## WHAT YOU HAVE TO DO
Please update these rows by replacing "Switch to" with "Go to" and leaving everything else unchanged. Leave the pictures out of your answer.

## SUPPLIED DATA
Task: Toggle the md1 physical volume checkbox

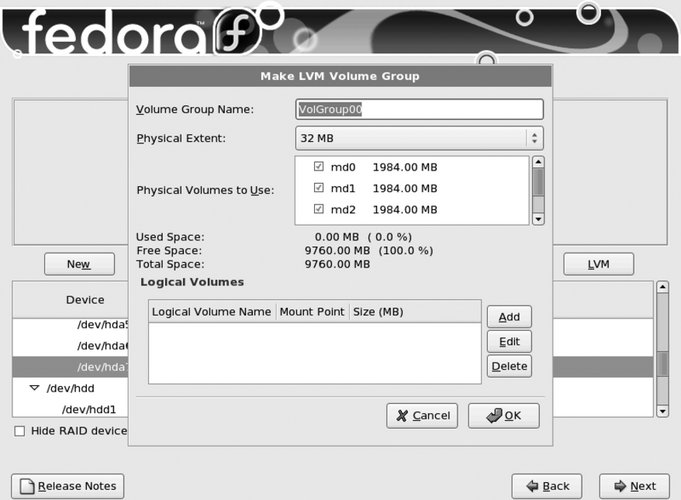Action: pyautogui.click(x=318, y=188)
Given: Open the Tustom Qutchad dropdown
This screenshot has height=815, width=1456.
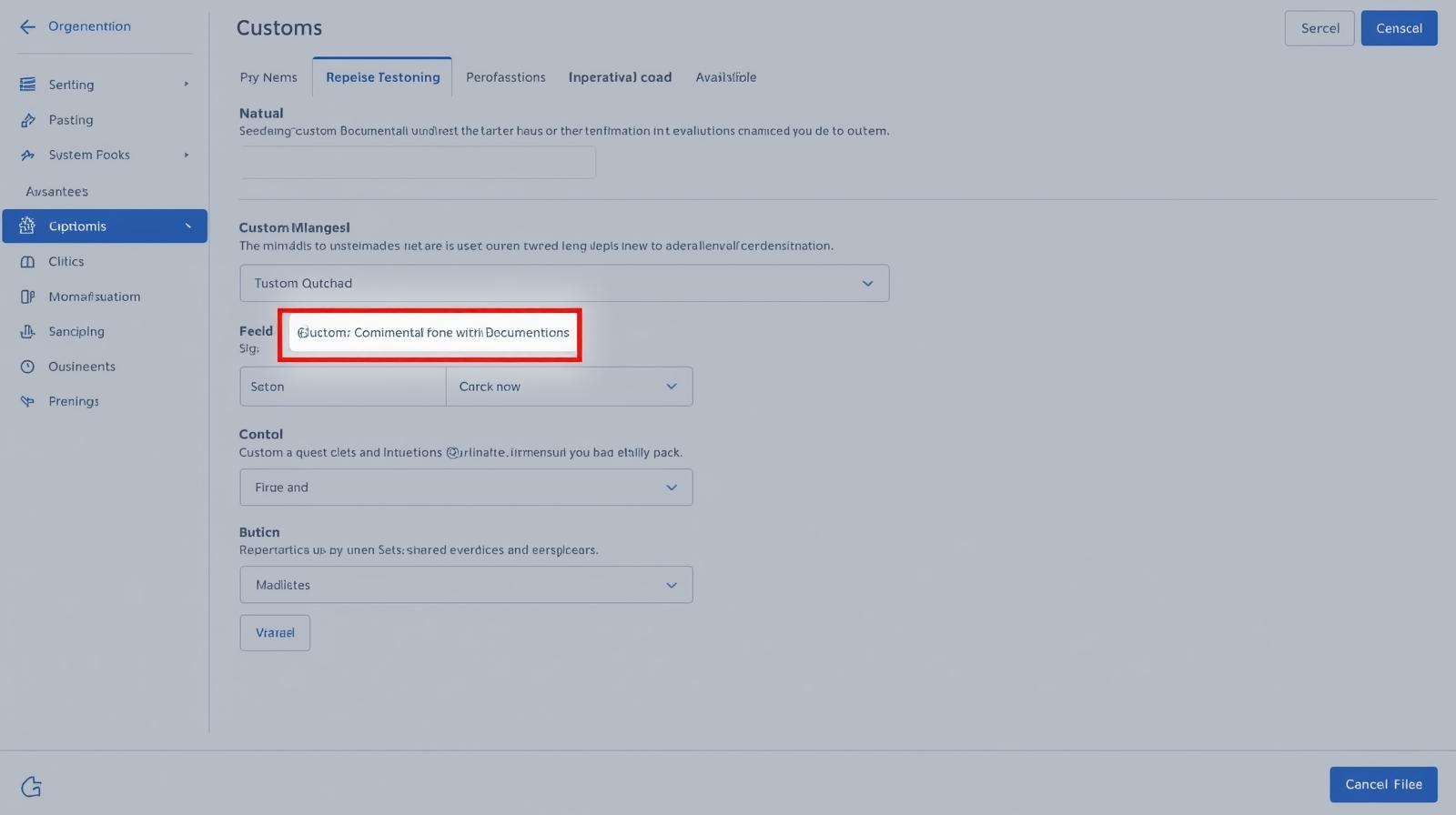Looking at the screenshot, I should (x=564, y=283).
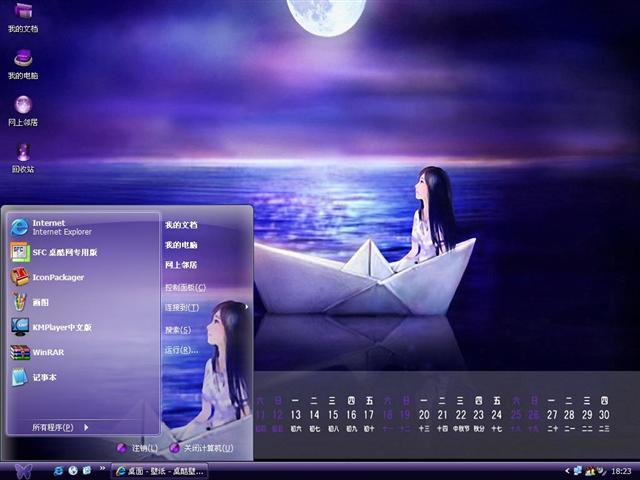Click the butterfly start button on taskbar
640x480 pixels.
[24, 469]
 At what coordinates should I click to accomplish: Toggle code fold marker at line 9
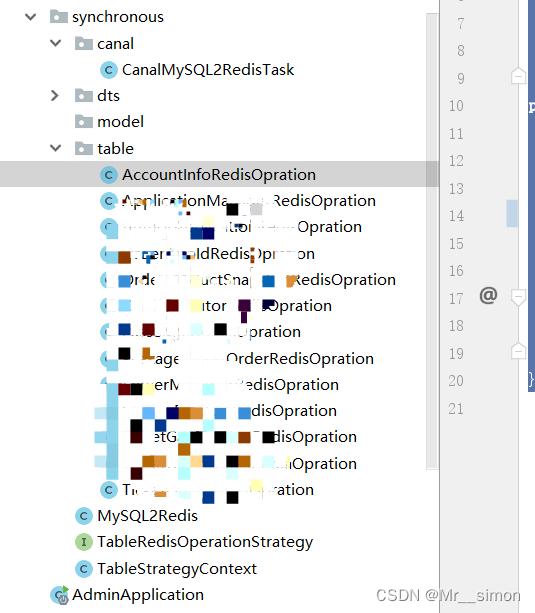tap(518, 75)
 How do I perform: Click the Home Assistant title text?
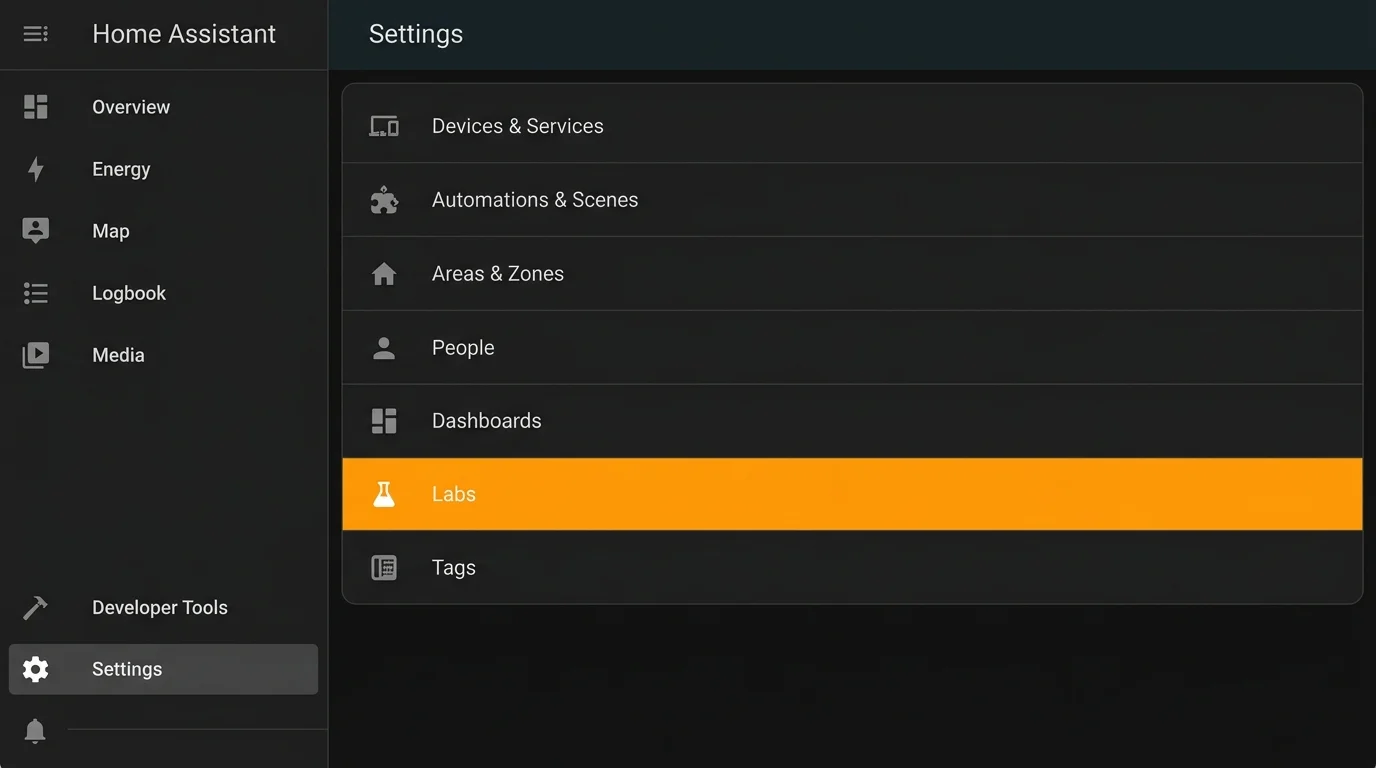coord(184,33)

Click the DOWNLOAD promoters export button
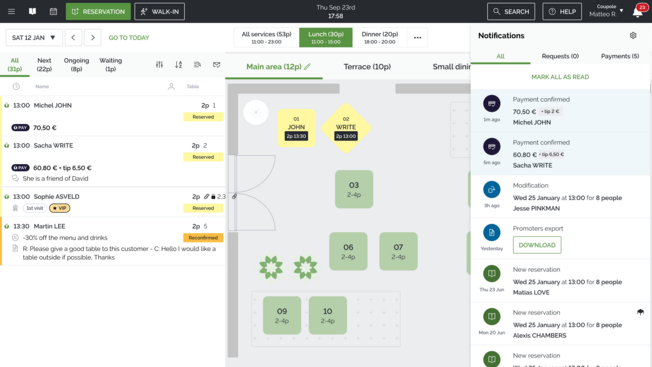pos(537,245)
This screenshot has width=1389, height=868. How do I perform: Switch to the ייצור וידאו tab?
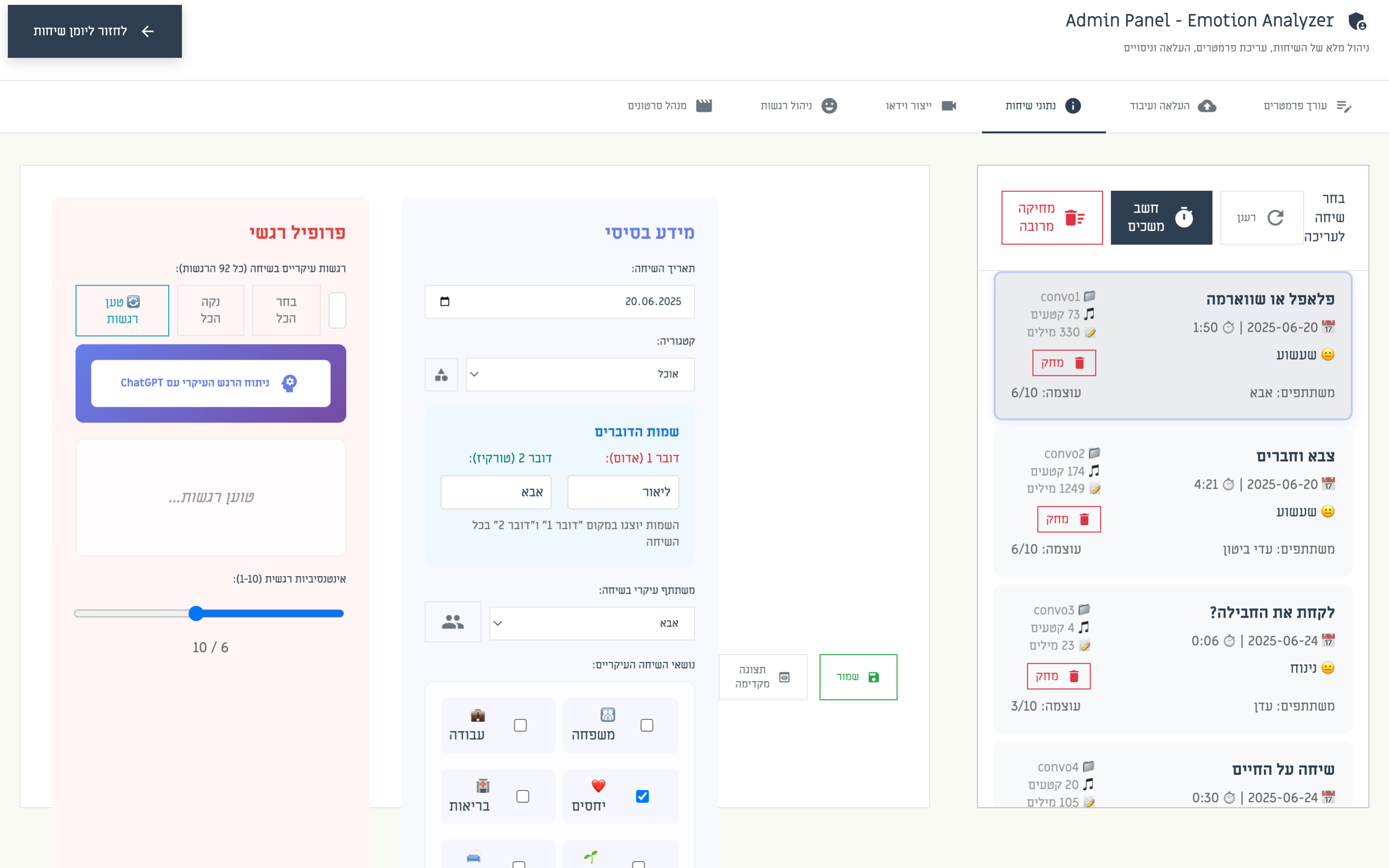pos(920,106)
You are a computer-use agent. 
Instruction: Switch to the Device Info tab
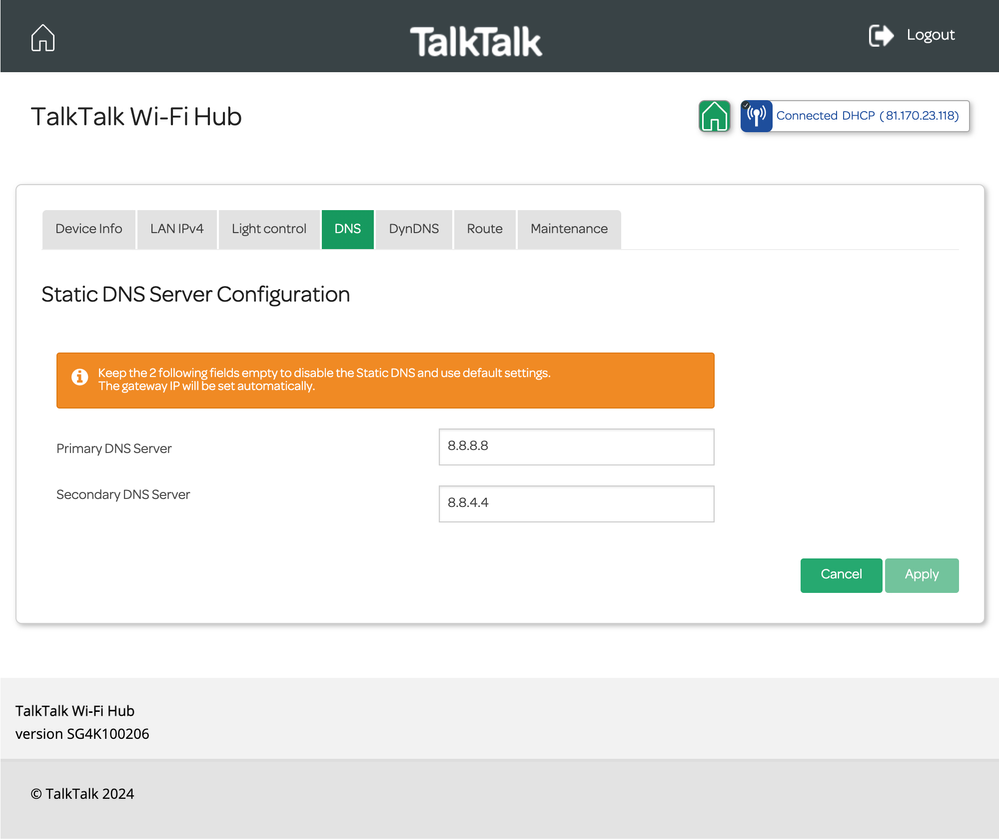89,229
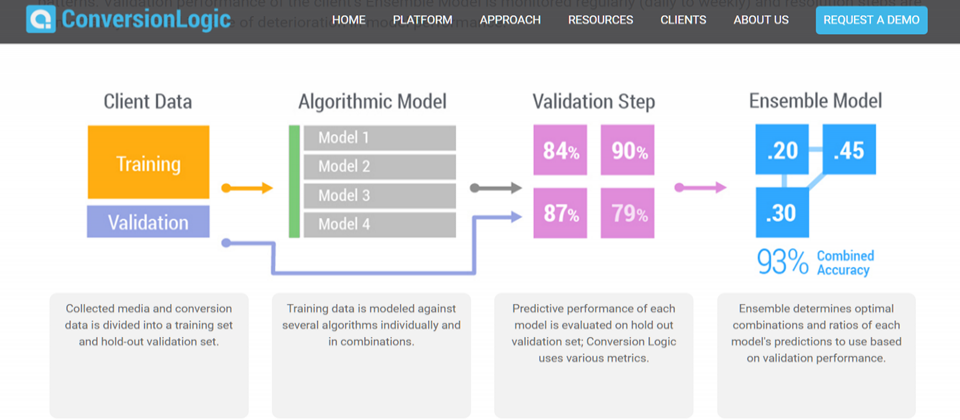Screen dimensions: 960x420
Task: Click the ConversionLogic logo icon
Action: (40, 20)
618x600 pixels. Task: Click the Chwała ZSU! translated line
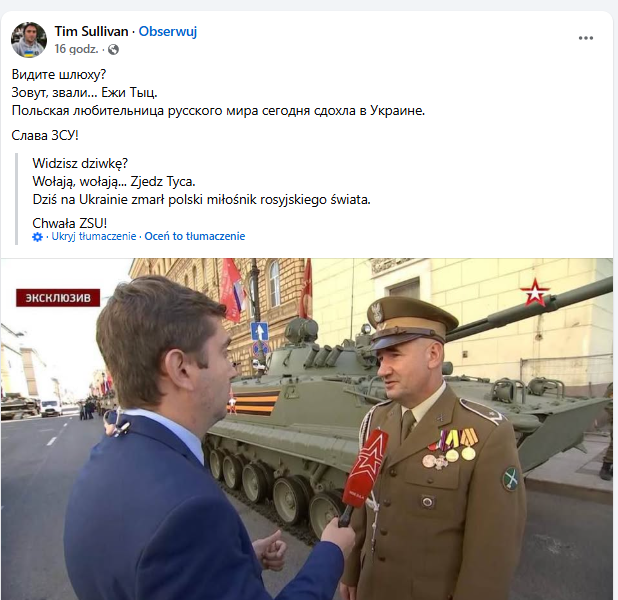70,224
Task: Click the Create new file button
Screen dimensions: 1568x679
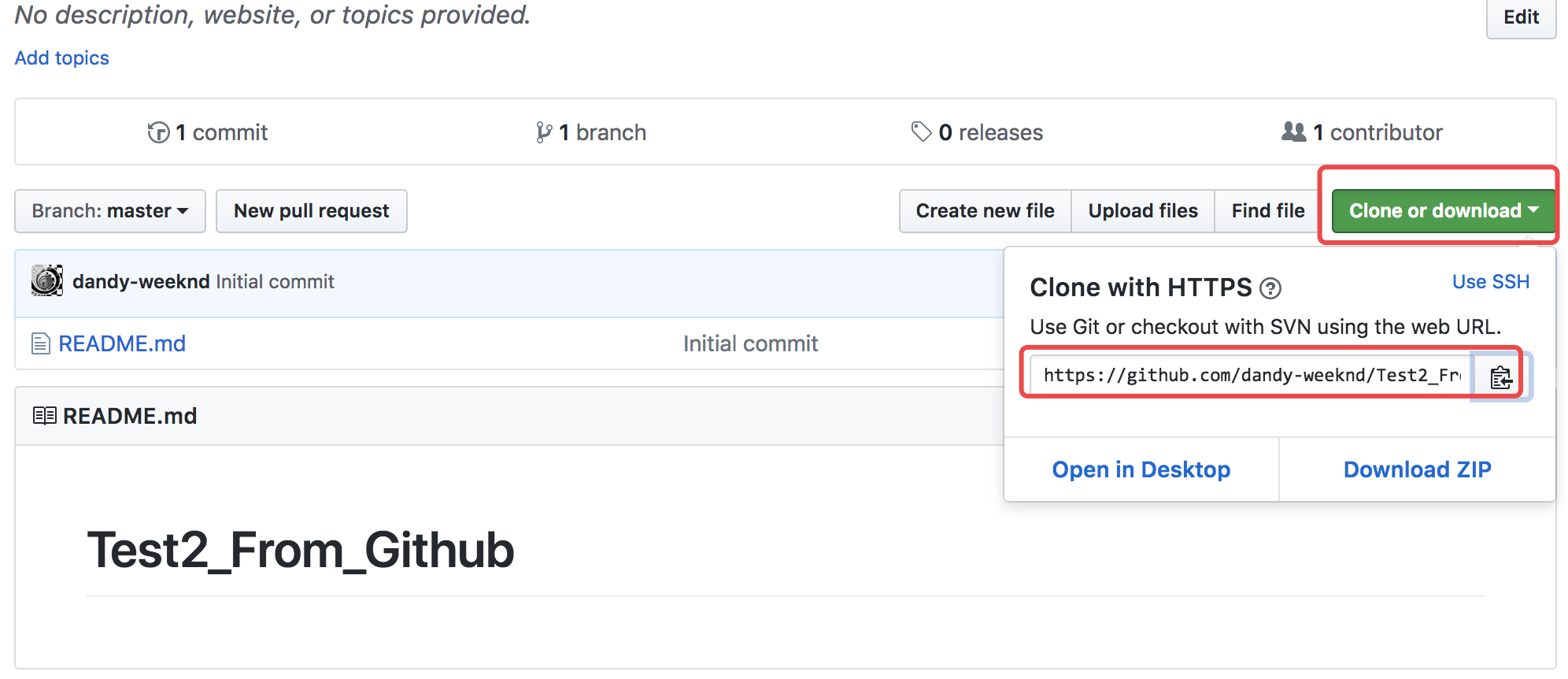Action: pyautogui.click(x=985, y=211)
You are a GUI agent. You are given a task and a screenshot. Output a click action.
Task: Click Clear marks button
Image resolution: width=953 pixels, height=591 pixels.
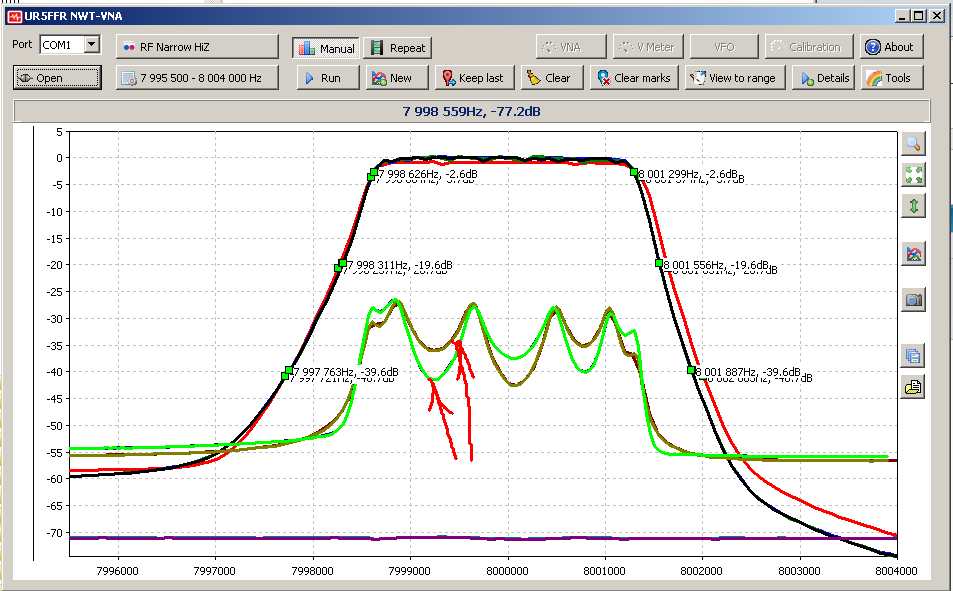point(632,78)
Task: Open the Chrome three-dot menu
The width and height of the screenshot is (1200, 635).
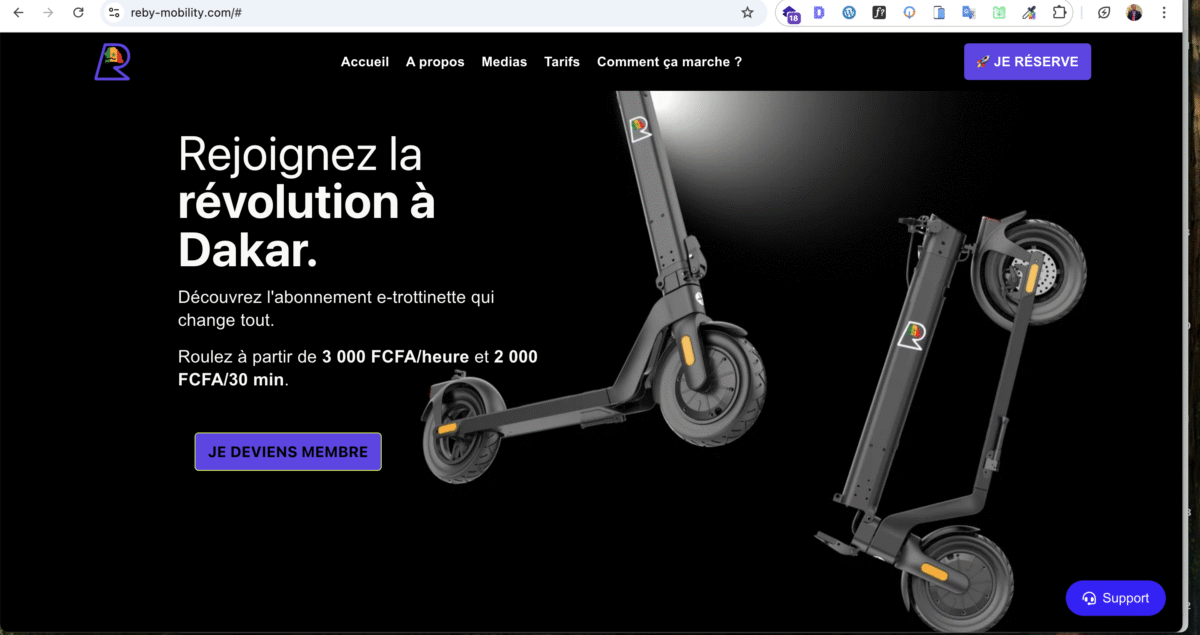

## EXERCISE RESULT
Task: Toggle the md1 physical volume checkbox

Action: pyautogui.click(x=318, y=188)
Given: Open the Tustom Qutchad dropdown
This screenshot has height=815, width=1456.
Looking at the screenshot, I should (x=564, y=283).
Click the butterfly start button on taskbar
640x480 pixels.
[24, 469]
 At what coordinates should I click to accomplish: Toggle code fold marker at line 9
tap(518, 75)
 How do I perform: Click the Home Assistant title text?
coord(184,33)

Click the DOWNLOAD promoters export button
pos(537,245)
This screenshot has width=1389, height=868. How do I perform: Go to the ייצור וידאו tab?
pos(920,106)
You are a computer-use agent. 
Instruction: Go to the Device Info tab
89,229
Screen dimensions: 960x420
Task: Click the ConversionLogic logo icon
Action: (40, 20)
618x600 pixels. Task: Click the Chwała ZSU! translated line
70,224
Task: Click the Create new file button
Screen dimensions: 1568x679
Action: pyautogui.click(x=985, y=211)
You are a GUI agent. You are given a task and a screenshot. Output a click action.
Task: Click Clear marks button
Image resolution: width=953 pixels, height=591 pixels.
point(632,78)
Task: Open the Chrome three-dot menu
The width and height of the screenshot is (1200, 635).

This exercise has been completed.